● What is required: Give again, exactly and only, the lines running from the one with "Instruction: Switch to view 4" to the end of the material below; leave out pictures.
↓
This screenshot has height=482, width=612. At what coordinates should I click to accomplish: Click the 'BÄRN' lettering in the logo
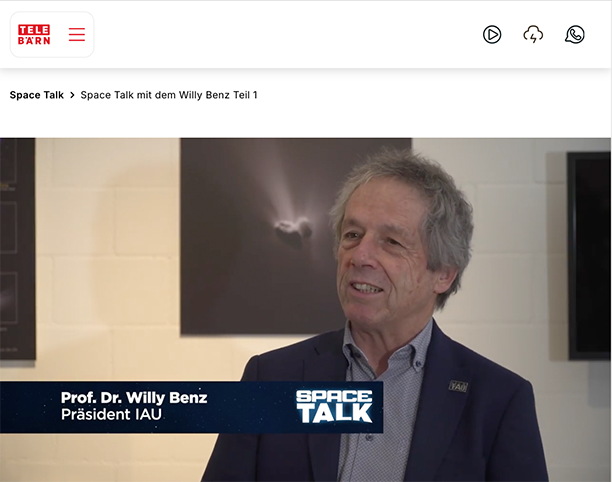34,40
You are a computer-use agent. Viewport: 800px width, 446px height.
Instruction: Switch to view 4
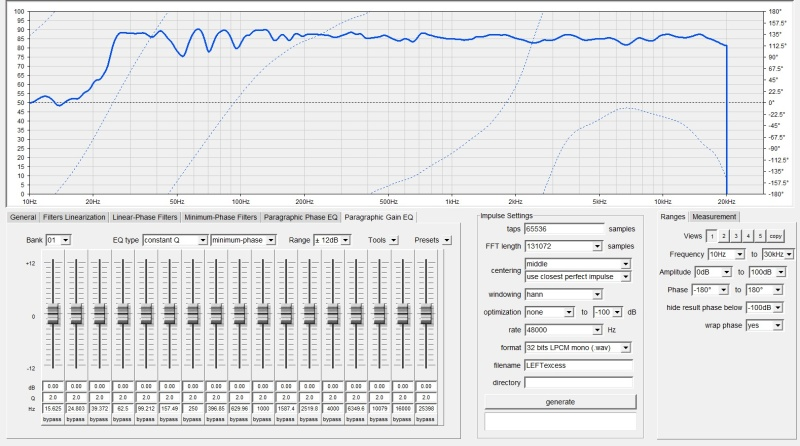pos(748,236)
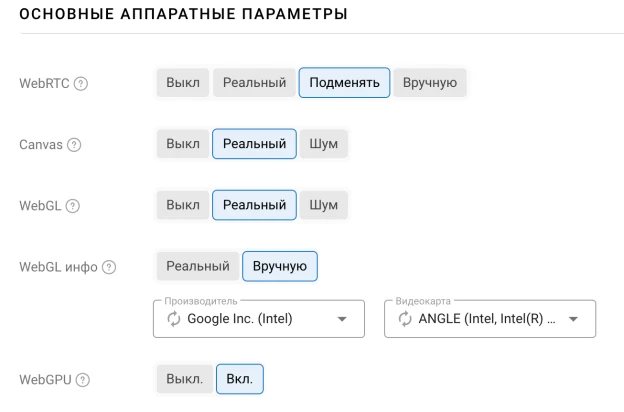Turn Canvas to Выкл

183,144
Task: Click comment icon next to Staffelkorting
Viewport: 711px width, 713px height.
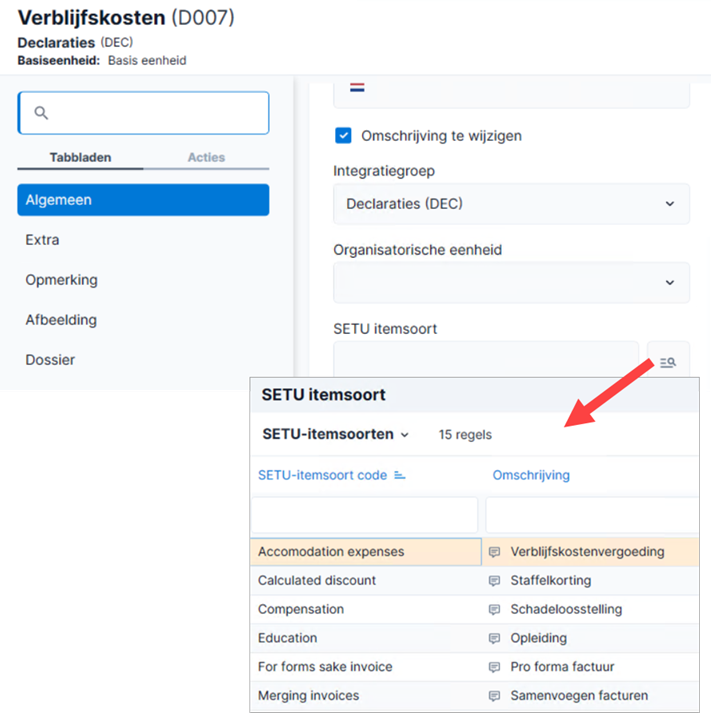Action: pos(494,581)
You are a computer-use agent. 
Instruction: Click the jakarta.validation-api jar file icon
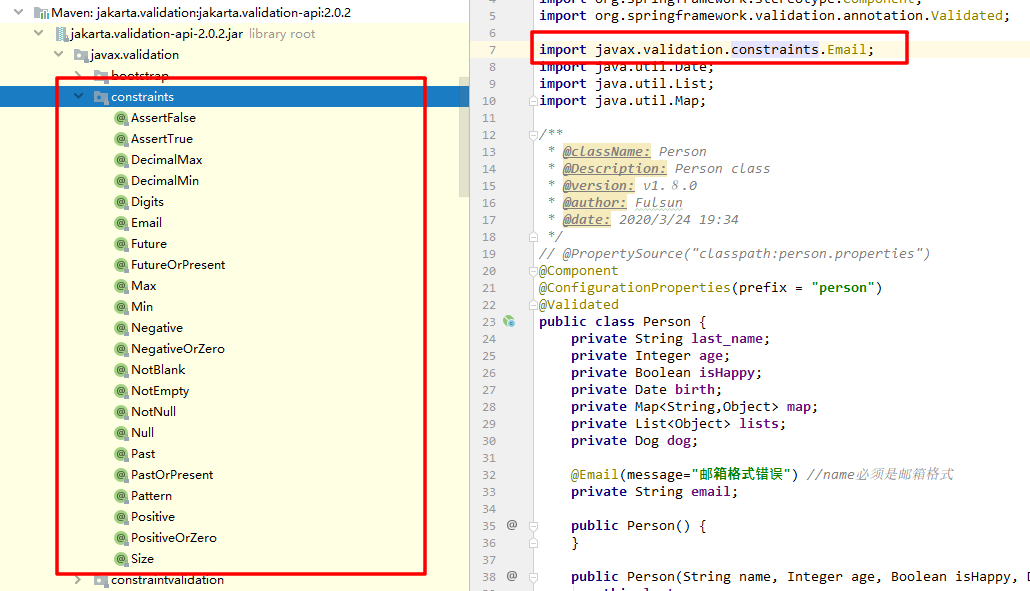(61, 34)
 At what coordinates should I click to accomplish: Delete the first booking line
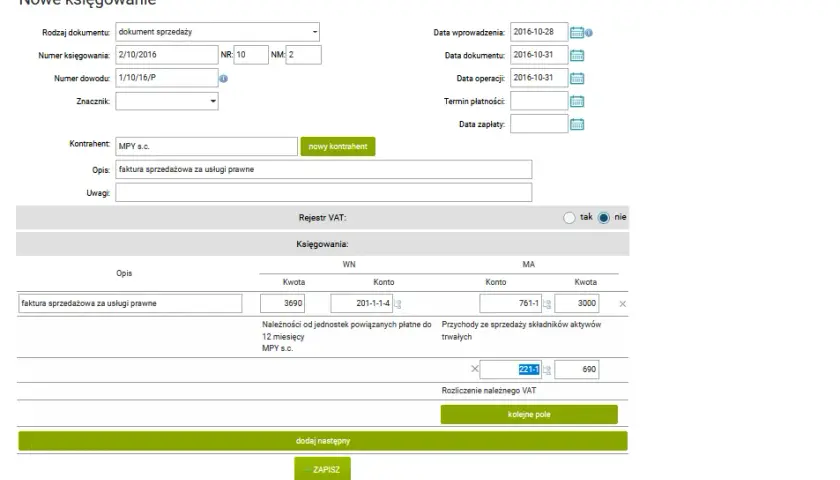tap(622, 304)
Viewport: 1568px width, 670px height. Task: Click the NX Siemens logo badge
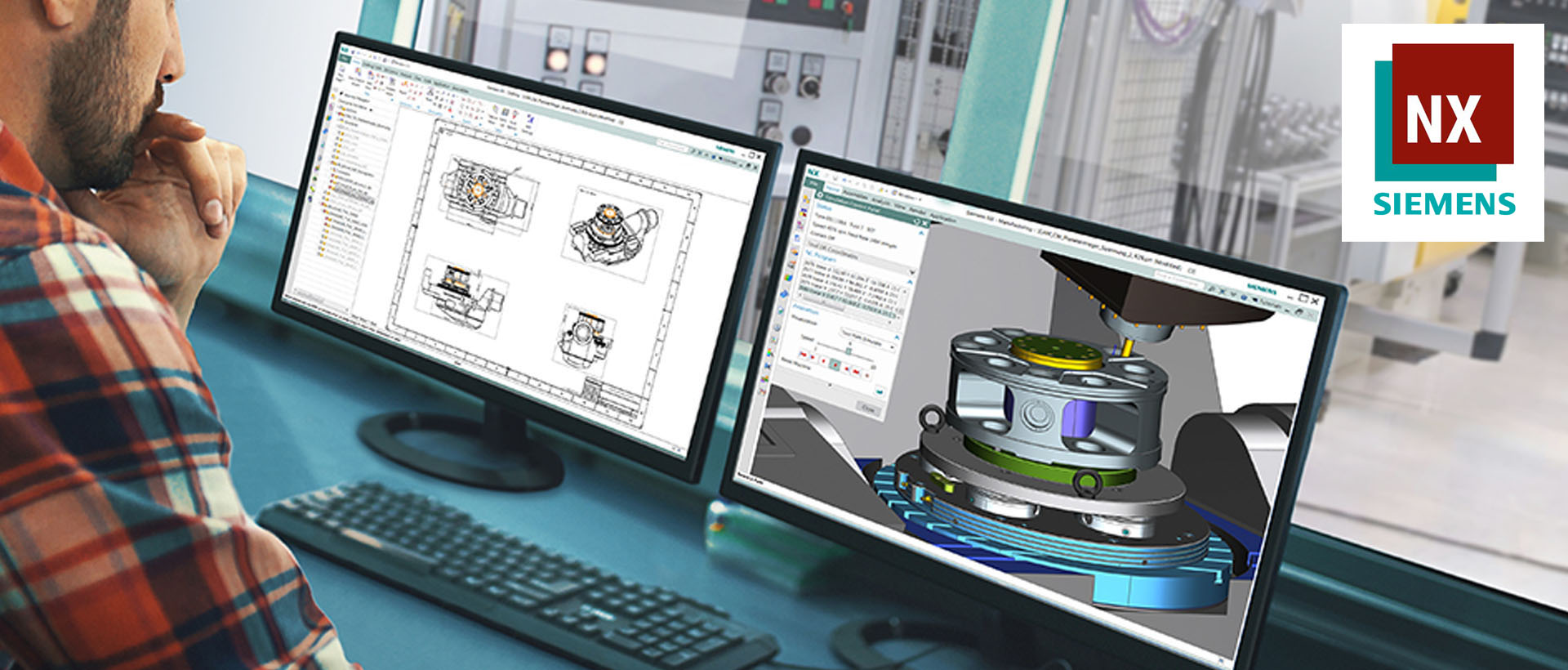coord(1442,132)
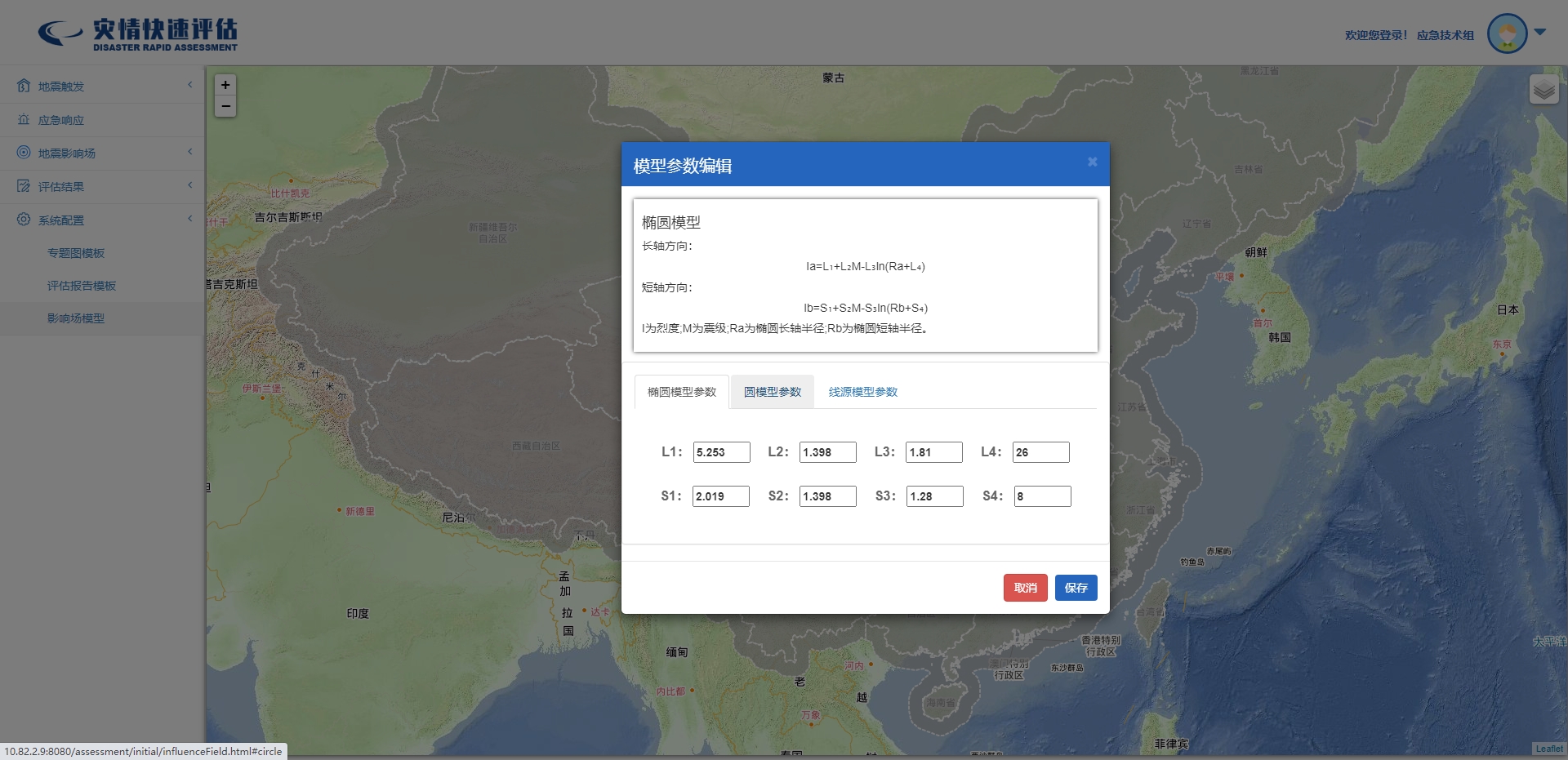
↑
● Solved problem:
Instruction: Switch to view 4
pos(748,236)
Turn Canvas to Выкл

183,144
Task: Click comment icon next to Staffelkorting
Viewport: 711px width, 713px height.
Action: pos(494,581)
You are a computer-use agent. 
Instruction: Click the jakarta.validation-api jar file icon
(61, 34)
 At what coordinates should I click to accomplish: Delete the first booking line
tap(622, 304)
Viewport: 1568px width, 670px height. Task: Click the NX Siemens logo badge
coord(1442,132)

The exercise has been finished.